## SUPPLIED MATERIAL
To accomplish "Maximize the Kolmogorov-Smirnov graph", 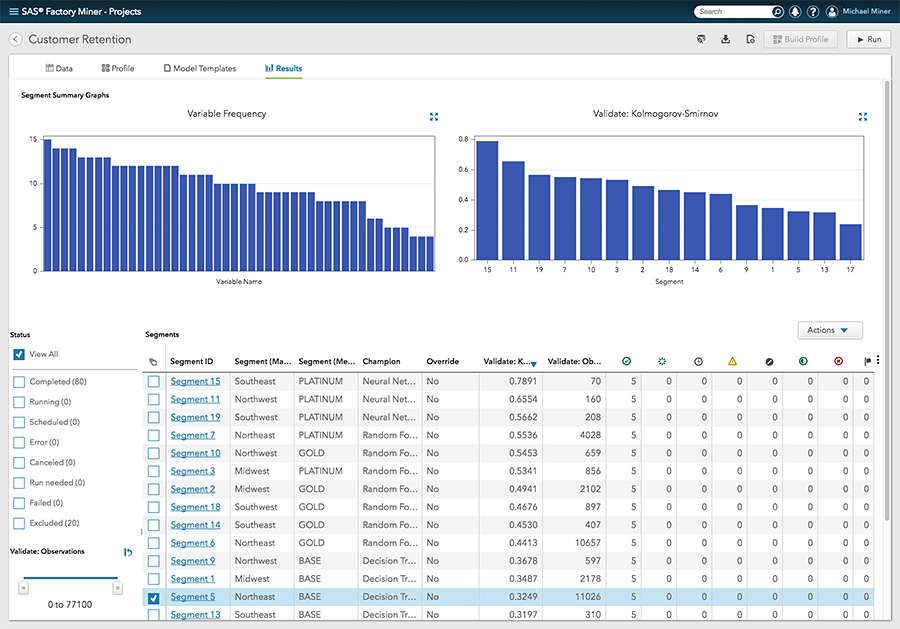I will [x=862, y=117].
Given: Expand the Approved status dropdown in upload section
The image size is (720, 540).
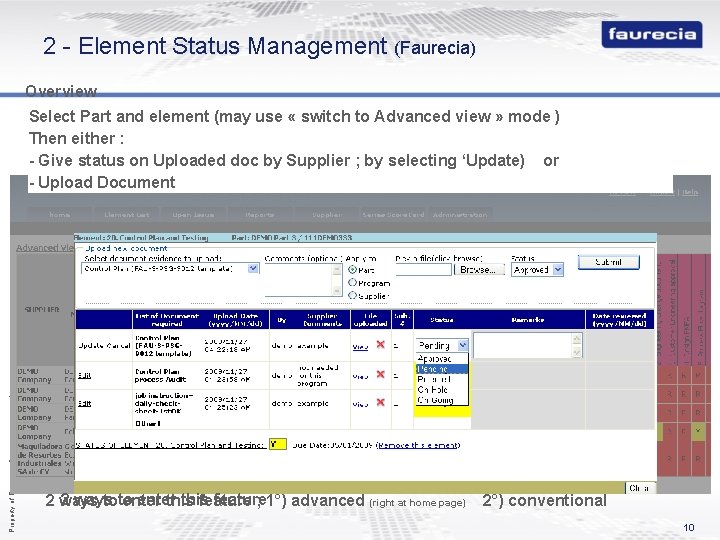Looking at the screenshot, I should click(558, 270).
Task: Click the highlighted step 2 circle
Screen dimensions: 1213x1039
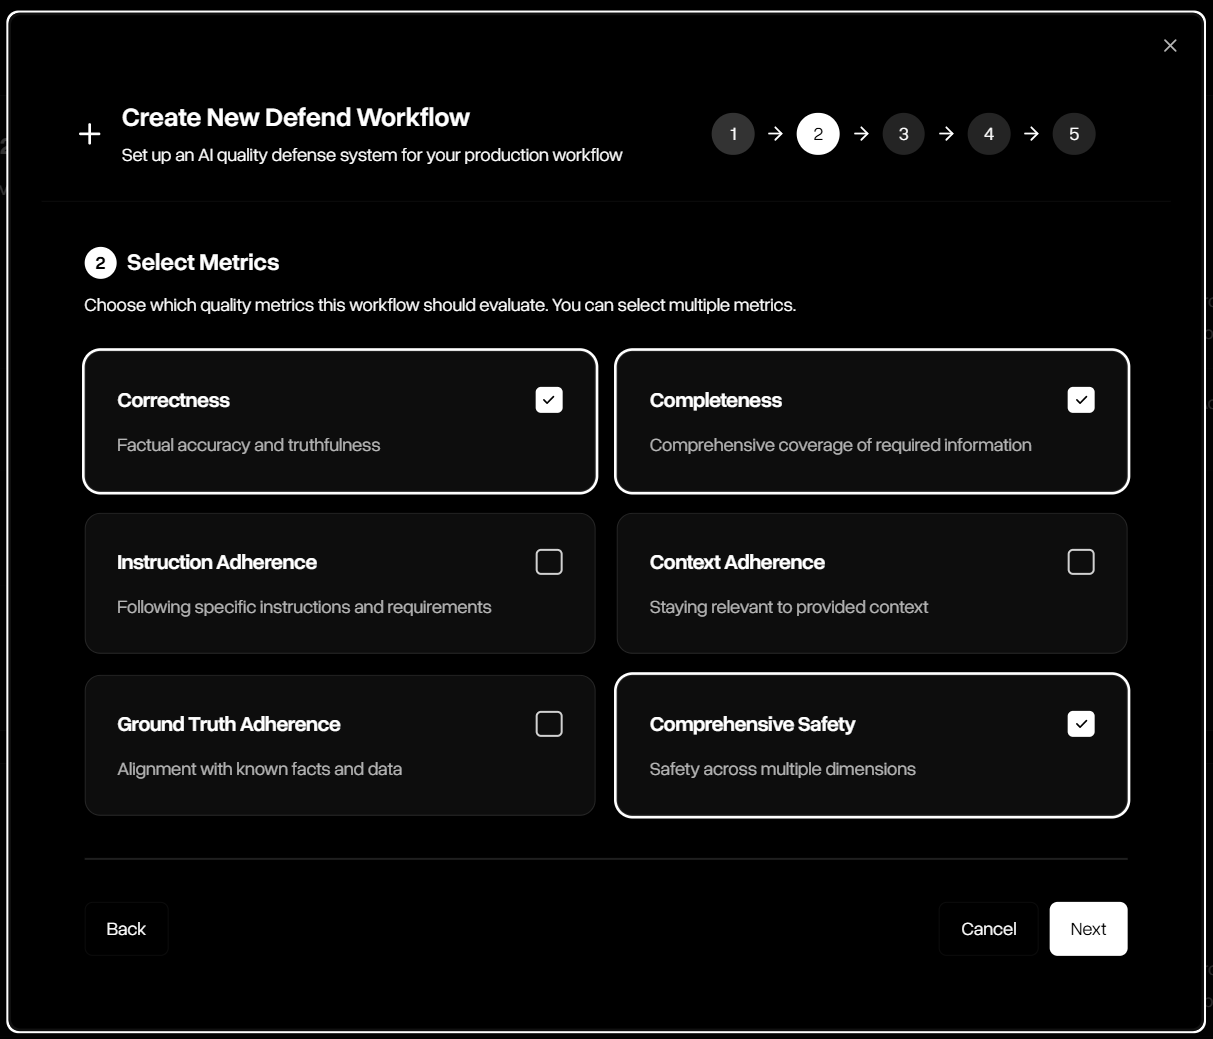Action: coord(818,133)
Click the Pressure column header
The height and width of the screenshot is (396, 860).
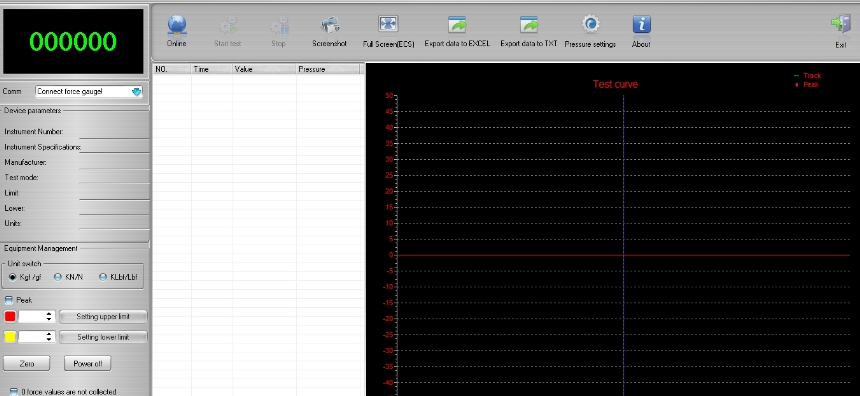(328, 69)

## EXERCISE AIM
Your answer must be the lines from the one containing "Task: Click the highlighted step 2 circle" through the last line of the records, printed exactly with no pictures; please include both ends.

## ANSWER TO THE EXERCISE
Task: Click the highlighted step 2 circle
Screen dimensions: 1213x1039
Action: coord(818,133)
Click the Pressure column header
The height and width of the screenshot is (396, 860).
(328, 69)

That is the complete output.